Records supplied: Begin

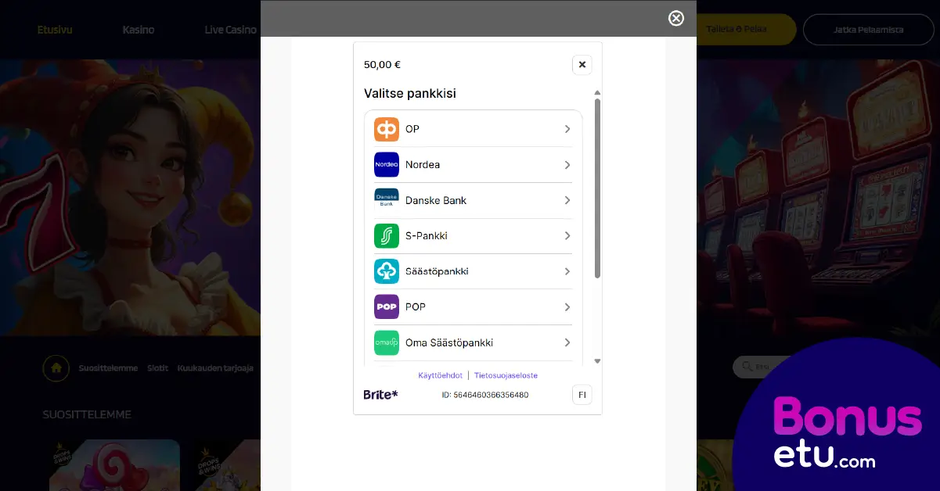Image resolution: width=940 pixels, height=491 pixels.
Task: Expand the OP row chevron arrow
Action: pyautogui.click(x=567, y=129)
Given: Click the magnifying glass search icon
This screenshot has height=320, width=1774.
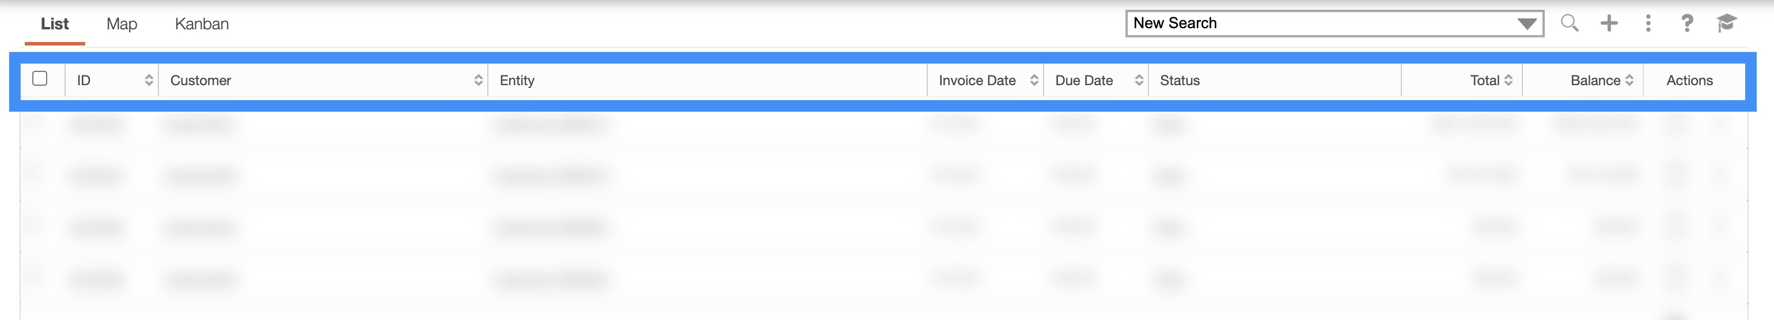Looking at the screenshot, I should pyautogui.click(x=1569, y=23).
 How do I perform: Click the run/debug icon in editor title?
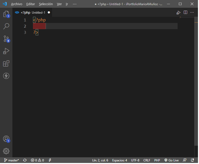pyautogui.click(x=178, y=12)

Records supplied: End

→ Task goal
A word-for-word copy is needed of the lines from the line holding "How do I perform: Click" through the end of the records, both included, excluding every picture.

→ Written answer
 How do I perform: Click the run/debug icon in editor title?
pyautogui.click(x=178, y=12)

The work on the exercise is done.